Mark Lemmon: They might be in the sky in the daytime, but you might miss them because they're faint. They're thin. But at night, when they're the only things that the sun is shining on, you cannot miss them.

Mark Lemmon: And so, they're very commonly seen from high latitudes. They're clouds above the troposphere. The ones on the troposphere, the sun sets on, close enough at the same time that they never get outstandingly bright. They make for beautiful sunsets, but they're not noctilucent clouds. These ones that are up in the mesosphere, basically up at similar altitudes on Earth to where we see them on Mars, those clouds are the noctilucent clouds.

Mark Lemmon: Then among the noctilucent clouds, you can also see clouds that are iridescent. Iridescence is when you see the wavy colors across the clouds. You can see that in the daytime too, if you find clouds that have ... All the particles have the same formation history, so usually young clouds. Then you have a whole bunch of particles of the same or almost the same size. They scatter light the same way. This cloud that would otherwise be white suddenly has red and green and blue parts to it.

Mark Lemmon: It's still just water, typically, when you see it in the daytime on Earth. Well, when you see that iridescent cloud that is also noctilucent, the name that we have for that on Earth are nacreous clouds.

Mat Kaplan: Nacreous?

Mark Lemmon: Nacreous clouds.

Mat Kaplan: Okay.

Mark Lemmon: The less highfalutin name that we have for those on Earth is mother of pearl clouds.

Mat Kaplan: Oh, yes. Now that I saw. I have seen these. I hope all of you out there have seen them. Really, I'm not kidding, folks, you need to take a look at some of these images, at least one of them, of these iridescent or mother of pearl clouds in the high atmosphere of Mars. It is just sublimely beautiful. Really, science at its artistic best.

Mark Lemmon: Yeah, I'd never seen colors like that on Mars, except in colorful things that we took with us. To actually see Mars making colors like that was awesome.

Mat Kaplan: I got a question for you that I wasn't expecting to ask because it didn't occur to me. I was many, many years ago in the southwest, hot, dry day, and looked up at the sky with a whole bunch of other people who were there and we saw color in the sky. We couldn't see clouds, at least I don't remember seeing clouds, but there were the same sorts of faint color that we could see. Does that make any sense to you? Is that a phenomenon that you are familiar with?

Mark Lemmon: I've certainly seen ice clouds, sometimes colorful ones, in a similar environment, anywhere from Tucson to here, a more humid version of that, Texas. The clouds that do that would likely be very thin clouds with very uniform particle sizes. So you basically don't necessarily see the white of the cloud. Then you see the shimmering colors from it. That's just telling you that you have ice particles that are all about the same size. This is probably ... I'm just guessing here. I didn't see what you saw. Probably very close to the tropopause. So, again, about 10 kilometers.
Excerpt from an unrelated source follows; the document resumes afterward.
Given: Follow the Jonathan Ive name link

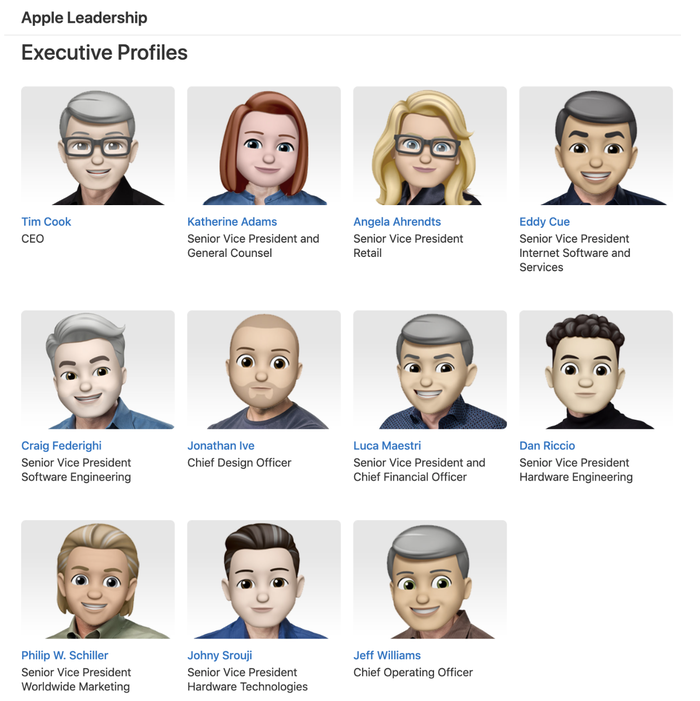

Mat Kaplan: Thank you for helping to possibly solve a decades-old mystery, at least a mystery to me. If I was standing on Mars under some of these iridescent clouds, looking up at them through my helmet faceplate, would I with my naked eye be able to see some of these colors, or is that something that I need instrumentation for?

Mark Lemmon: I find it very difficult to predict the details of what you would see when you look at anything through a picture and then look at it with your own eyes. It's always surprising to go from one to the other. But in my experience, yeah, those are colors that you would see. It wouldn't look precisely like the picture because we would perceive things differently.

Mark Lemmon: But again we would be in a dark environment with a slightly bright sky and then have these shimmering colors above us. Those were not super processed to bring out things that we would not otherwise see. Those were calibrated images. Yeah, they're displayed a certain way, but you have that problem whenever you show an image on a monitor, that kind of issue, but there was no particular effort put into making those clouds look more spectacular than they are. They just are like that.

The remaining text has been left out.